Consultation on the draft Action Plan will begin this week and run until 31 October.
The Minister said it was important to hear from young people, parents, whānau, educators, sector organisations and disability groups about the priorities and actions outlined in the draft plan.
Specialist educators in gifted education say they have been waiting over a decade for the government’s promise of giftedness being identified and provided for as a special educational need. In 2005, the National Administration Guidelines mandated all schools in New Zealand to respond to giftedness as a special need, yet research and ERO reviews consistently showed that schools were failing to do so.
Research in New Zealand, last funded by the Ministry in 2004, showed a strong preference for working with gifted students in their regular classrooms, yet, their learning progress has likely been stifled by low expectations, set by assessment systems like National Standards and lack of opportunity to work with like-minded peers, due to funding cuts for specialist programmes.
The Draft Disability and Learning Support Action Plan, released on Friday, could change this situation for gifted learners through universal screening for giftedness, which would contribute to a central database.
Dr.
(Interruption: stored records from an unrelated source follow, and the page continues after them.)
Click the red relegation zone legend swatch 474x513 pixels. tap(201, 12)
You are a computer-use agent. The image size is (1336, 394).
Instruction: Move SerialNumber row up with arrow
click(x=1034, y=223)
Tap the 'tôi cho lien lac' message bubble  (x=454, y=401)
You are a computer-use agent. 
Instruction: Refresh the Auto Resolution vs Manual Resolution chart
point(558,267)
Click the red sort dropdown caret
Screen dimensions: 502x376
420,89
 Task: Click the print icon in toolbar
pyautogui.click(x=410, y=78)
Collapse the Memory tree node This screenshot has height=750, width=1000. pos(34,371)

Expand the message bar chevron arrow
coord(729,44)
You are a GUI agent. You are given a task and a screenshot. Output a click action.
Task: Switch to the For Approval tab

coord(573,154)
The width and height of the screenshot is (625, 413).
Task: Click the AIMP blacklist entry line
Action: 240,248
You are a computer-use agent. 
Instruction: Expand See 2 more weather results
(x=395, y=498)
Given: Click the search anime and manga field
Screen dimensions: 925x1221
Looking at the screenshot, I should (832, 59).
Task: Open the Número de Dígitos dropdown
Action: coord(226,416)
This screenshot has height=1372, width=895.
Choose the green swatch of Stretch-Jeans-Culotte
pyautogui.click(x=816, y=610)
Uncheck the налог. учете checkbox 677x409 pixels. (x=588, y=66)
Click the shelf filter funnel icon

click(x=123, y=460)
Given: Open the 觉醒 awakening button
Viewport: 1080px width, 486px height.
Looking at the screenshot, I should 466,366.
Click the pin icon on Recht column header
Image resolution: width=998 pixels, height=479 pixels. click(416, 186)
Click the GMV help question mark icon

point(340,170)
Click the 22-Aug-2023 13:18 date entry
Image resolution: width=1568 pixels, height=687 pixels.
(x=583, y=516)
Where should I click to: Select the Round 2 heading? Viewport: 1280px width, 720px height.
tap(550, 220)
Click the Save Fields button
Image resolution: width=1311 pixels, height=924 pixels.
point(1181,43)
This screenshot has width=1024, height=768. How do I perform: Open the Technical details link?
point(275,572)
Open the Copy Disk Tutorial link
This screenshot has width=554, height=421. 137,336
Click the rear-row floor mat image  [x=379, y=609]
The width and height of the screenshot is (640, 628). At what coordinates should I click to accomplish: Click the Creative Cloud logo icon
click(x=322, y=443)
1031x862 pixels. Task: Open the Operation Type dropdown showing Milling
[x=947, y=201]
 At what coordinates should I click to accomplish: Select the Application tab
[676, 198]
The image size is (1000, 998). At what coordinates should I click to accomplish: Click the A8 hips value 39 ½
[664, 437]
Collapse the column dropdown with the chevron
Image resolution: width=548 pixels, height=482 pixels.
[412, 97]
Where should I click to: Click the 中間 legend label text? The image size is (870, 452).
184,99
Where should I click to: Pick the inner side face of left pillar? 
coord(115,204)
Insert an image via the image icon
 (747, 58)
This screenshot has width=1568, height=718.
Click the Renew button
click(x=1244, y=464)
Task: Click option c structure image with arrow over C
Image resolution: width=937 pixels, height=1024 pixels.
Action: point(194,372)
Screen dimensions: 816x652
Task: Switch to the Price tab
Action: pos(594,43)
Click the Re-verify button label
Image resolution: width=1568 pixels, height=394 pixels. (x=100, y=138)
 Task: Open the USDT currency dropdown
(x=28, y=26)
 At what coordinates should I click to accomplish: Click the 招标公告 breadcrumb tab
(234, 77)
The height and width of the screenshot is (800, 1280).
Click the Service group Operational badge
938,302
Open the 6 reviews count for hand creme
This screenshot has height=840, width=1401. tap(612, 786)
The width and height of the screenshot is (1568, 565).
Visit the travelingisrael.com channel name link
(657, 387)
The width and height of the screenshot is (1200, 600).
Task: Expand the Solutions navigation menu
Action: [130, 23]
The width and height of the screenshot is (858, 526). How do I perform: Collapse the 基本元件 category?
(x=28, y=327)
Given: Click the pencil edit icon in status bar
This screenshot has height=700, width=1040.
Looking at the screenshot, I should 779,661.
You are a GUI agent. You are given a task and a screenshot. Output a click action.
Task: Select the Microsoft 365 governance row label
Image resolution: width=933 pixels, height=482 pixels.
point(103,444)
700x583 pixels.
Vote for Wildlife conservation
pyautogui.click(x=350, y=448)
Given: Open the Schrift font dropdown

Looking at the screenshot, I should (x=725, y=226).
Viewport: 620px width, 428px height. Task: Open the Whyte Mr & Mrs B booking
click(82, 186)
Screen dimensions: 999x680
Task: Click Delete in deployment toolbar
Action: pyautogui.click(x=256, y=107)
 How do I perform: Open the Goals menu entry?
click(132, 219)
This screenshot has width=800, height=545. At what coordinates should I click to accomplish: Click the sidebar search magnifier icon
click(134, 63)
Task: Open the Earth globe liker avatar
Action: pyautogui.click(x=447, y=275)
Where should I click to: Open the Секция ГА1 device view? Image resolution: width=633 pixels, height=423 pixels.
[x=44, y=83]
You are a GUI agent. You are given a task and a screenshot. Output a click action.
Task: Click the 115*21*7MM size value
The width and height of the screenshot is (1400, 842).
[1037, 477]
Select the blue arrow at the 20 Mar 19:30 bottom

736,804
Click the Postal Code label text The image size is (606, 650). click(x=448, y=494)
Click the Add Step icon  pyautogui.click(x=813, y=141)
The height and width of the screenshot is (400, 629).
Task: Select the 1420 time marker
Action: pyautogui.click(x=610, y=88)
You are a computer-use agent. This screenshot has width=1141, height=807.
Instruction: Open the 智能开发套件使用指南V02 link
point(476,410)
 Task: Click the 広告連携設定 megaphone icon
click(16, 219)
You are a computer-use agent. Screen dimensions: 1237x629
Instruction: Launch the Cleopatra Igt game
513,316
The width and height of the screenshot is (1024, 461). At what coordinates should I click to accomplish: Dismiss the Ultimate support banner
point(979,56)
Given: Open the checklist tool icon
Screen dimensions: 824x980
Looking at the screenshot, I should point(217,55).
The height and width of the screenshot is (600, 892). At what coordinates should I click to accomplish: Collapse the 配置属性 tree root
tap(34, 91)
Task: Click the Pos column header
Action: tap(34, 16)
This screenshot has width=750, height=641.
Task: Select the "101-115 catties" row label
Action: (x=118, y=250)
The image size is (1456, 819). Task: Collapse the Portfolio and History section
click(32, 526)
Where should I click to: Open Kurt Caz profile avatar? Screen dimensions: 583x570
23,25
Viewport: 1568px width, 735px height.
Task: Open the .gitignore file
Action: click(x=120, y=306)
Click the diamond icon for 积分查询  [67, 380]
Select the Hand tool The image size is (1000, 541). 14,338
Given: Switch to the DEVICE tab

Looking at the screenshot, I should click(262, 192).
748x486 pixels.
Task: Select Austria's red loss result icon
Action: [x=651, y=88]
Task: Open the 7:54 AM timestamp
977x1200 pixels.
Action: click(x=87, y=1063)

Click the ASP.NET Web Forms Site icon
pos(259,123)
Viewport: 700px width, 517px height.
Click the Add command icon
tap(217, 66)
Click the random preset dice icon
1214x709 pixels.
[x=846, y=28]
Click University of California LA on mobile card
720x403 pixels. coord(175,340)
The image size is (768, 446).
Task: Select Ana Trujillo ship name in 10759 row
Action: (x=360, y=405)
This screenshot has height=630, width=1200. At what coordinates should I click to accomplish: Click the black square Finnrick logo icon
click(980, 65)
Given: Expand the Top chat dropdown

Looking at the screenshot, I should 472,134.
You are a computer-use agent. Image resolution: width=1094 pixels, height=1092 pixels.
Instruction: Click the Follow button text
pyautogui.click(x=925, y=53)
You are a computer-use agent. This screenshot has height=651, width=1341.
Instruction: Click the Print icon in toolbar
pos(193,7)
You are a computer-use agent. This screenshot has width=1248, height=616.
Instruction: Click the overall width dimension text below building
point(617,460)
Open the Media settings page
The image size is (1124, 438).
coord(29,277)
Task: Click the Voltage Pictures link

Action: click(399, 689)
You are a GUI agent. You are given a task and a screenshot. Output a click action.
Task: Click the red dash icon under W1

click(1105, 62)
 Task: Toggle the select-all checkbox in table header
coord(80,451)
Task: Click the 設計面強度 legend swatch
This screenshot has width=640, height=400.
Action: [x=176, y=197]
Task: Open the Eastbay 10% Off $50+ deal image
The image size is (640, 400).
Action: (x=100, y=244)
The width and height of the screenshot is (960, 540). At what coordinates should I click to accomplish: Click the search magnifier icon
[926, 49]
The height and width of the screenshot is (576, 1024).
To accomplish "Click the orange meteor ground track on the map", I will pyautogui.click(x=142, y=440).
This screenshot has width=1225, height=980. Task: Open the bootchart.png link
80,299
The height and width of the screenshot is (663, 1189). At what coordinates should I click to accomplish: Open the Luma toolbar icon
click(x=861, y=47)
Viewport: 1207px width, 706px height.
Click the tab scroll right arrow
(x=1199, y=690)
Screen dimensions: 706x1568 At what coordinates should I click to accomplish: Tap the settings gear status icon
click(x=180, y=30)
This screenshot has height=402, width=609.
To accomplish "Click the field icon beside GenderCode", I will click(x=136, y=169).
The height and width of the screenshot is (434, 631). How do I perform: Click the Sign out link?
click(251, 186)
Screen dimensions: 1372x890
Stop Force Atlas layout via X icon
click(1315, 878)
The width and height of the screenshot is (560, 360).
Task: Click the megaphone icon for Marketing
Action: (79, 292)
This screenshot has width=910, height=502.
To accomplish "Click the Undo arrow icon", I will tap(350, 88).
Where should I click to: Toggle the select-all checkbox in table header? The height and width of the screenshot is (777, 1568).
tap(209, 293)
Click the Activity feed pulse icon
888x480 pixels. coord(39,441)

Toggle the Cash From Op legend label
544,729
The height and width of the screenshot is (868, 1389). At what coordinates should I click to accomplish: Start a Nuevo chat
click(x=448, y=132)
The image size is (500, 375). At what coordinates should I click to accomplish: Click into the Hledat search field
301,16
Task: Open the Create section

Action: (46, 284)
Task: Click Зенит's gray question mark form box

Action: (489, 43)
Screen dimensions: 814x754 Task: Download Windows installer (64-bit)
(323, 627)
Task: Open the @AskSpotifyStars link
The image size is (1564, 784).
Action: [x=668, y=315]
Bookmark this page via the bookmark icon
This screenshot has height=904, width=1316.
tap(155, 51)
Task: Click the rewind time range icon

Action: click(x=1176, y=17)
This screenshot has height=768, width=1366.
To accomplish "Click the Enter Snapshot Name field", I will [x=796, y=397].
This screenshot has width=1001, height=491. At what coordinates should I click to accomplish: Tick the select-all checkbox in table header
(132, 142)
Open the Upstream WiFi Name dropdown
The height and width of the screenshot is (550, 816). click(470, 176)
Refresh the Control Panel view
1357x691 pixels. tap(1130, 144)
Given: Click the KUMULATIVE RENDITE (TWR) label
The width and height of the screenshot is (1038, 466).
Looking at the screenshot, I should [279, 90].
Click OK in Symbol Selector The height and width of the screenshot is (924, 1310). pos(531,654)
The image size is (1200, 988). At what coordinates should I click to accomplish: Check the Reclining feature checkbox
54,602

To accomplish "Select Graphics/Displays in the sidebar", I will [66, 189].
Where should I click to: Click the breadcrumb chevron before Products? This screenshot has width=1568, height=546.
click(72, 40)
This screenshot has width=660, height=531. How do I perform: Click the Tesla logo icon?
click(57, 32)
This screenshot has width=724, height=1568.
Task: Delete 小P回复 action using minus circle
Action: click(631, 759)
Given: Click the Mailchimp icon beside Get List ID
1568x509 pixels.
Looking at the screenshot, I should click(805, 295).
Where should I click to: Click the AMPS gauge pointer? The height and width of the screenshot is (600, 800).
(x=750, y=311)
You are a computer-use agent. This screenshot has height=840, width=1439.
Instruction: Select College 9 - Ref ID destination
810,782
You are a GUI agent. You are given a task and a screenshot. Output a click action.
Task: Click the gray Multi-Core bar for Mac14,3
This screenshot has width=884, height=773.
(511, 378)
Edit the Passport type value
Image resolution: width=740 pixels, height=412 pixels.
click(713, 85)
Nadine Ballam, co-chair of The Professional Association for Gifted Education, and a Senior Lecturer at the University of Waikato, explains that, “The Ministry has not collected data on gifted students, making it difficult for teachers to monitor and track their progress, and impossible for researchers to state with any certainty how many of our students in New Zealand classrooms are gifted.”
The Draft Plan includes gifted students in its proposed overhaul of a school system that is not fully inclusive. “This plan proposes a step change that will place New Zealand amongst a small number of countries, like Scotland, that acknowledge the special needs of gifted students, as part of a fully inclusive education system,” says Massey University’s Dean, Research, Tracy Riley, who is serving as Secretary of the World Council for Gifted and Talented Children.
Teachers in all classrooms engage with gifted students, who have abilities and qualities beyond those of other kids, in academic, creative, social, cultural and physical domains. Research shows that most gifted learners are identified formally by teachers in schools, but, as Dr. Ballam explains, “Most teacher education programs and professional learning do not include specialist knowledge on gifted characteristics – like advanced knowledge, rapid pace of learning, deep concern for social issues, and a quirky humour- and without this knowledge, it is likely teachers will not identify giftedness.”
“We are pleased that the Ministry intends to grow teacher capability to identify and provide for giftedness, and, hopeful, that will include advanced opportunities for in-depth teacher learning,” says giftEDnz co-chair and doctoral student researcher, Justine Hughes, who is actively creating an online community of practice using social media.
The association is supporting its members, who are professionals in gifted education working in all sectors, as teachers, school leaders, researchers, and educational psychologists, to share evidence-based practices, research and policies, to inform the consultation process which closes on 31 October. Through social media, Ms Hughes, says, “We are facilitating online chats on Twitter, information sharing and discussions on Facebook around key themes to inform our member submissions, and launching a new, fully interactive website this month.”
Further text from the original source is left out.